EXTRAIT À LIRE >>
----

L’air y est dense et iodé, que l’on boit.

Plus bas que son feuillage, à l’endroit du cœur lourd,

Pâle, une cicatrice incrustée par la lune.

Des nuits où passe un murmure inondé

Ou bien un cri. Puis le silence.

Est-ce les jeunes morts, arrivant par les herbes

Pour me demander force et voix ?

Désir des jeunes morts montant le long des plantes

Les audacieux, les amoureux, la mort tout contre. »

----

DONNÉES EXTRAITES >>
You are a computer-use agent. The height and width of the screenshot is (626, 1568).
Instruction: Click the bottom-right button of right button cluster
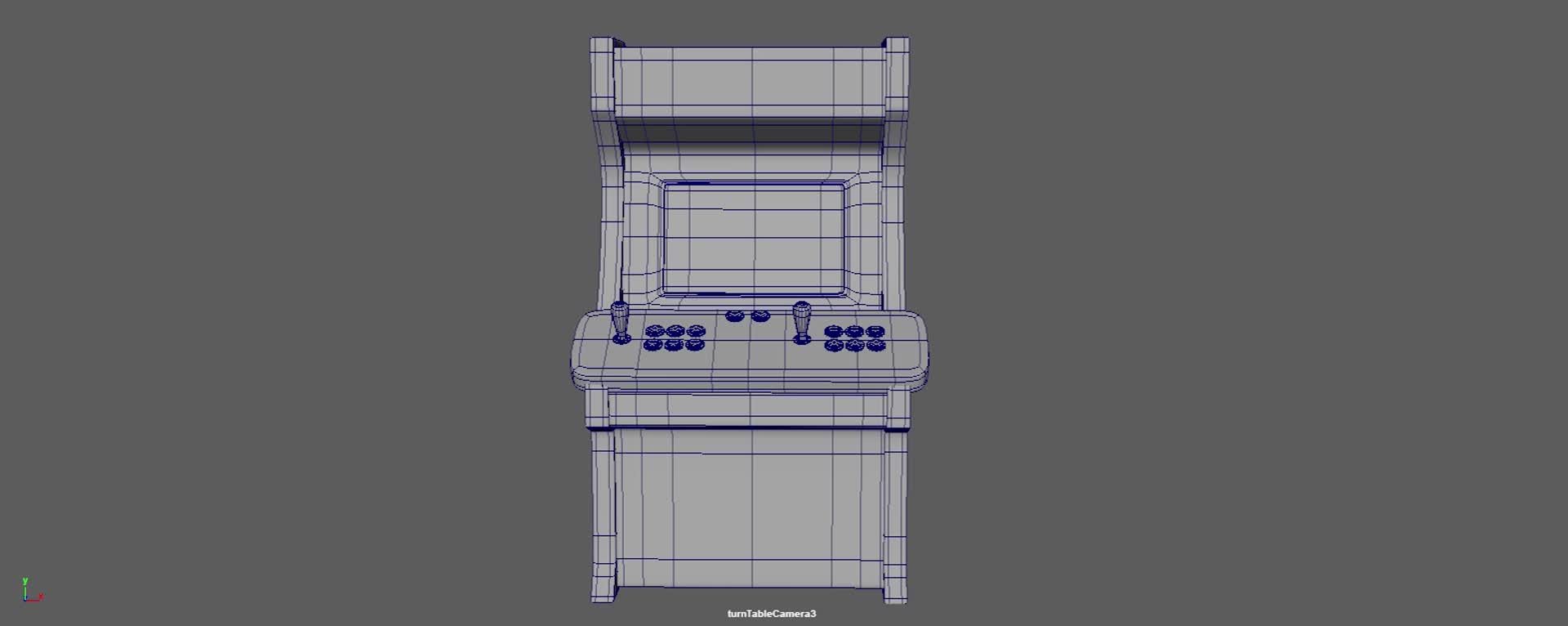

----

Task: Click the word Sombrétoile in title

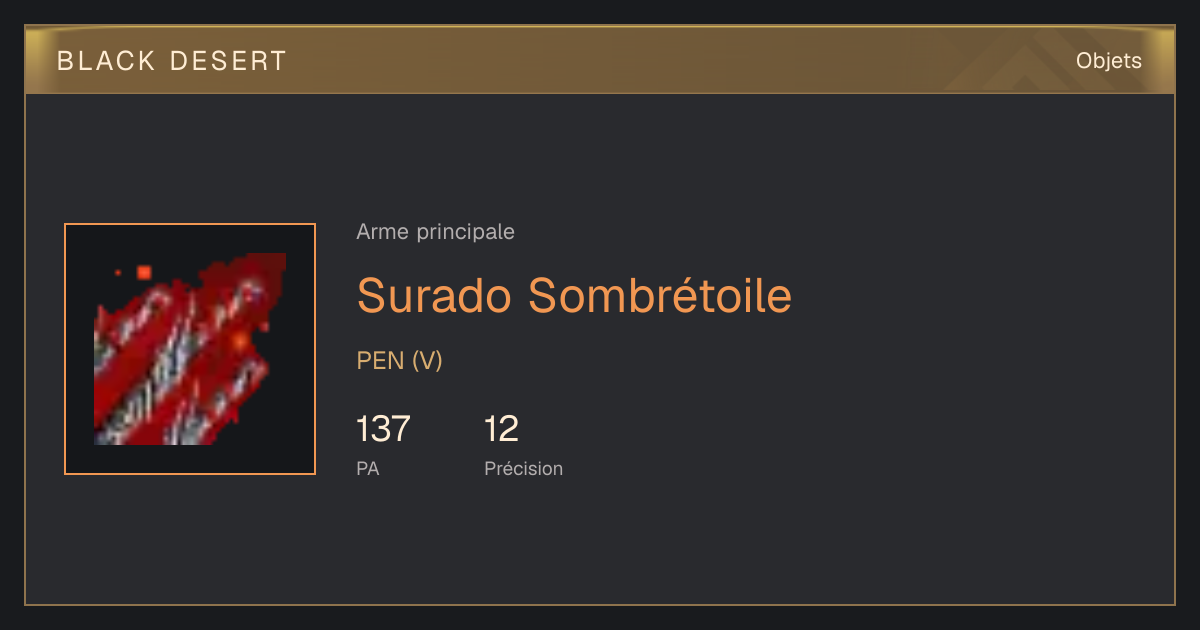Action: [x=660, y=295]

----

EXERCICE >> Selon l'extrait à lire, par quoi la cicatrice pâle est-elle incrustée ? Les enregistrements n'interviennent pas dans cet exercice.

CORRIGÉ DÉTAILLÉ >> La cicatrice pâle est incrustée par la lune.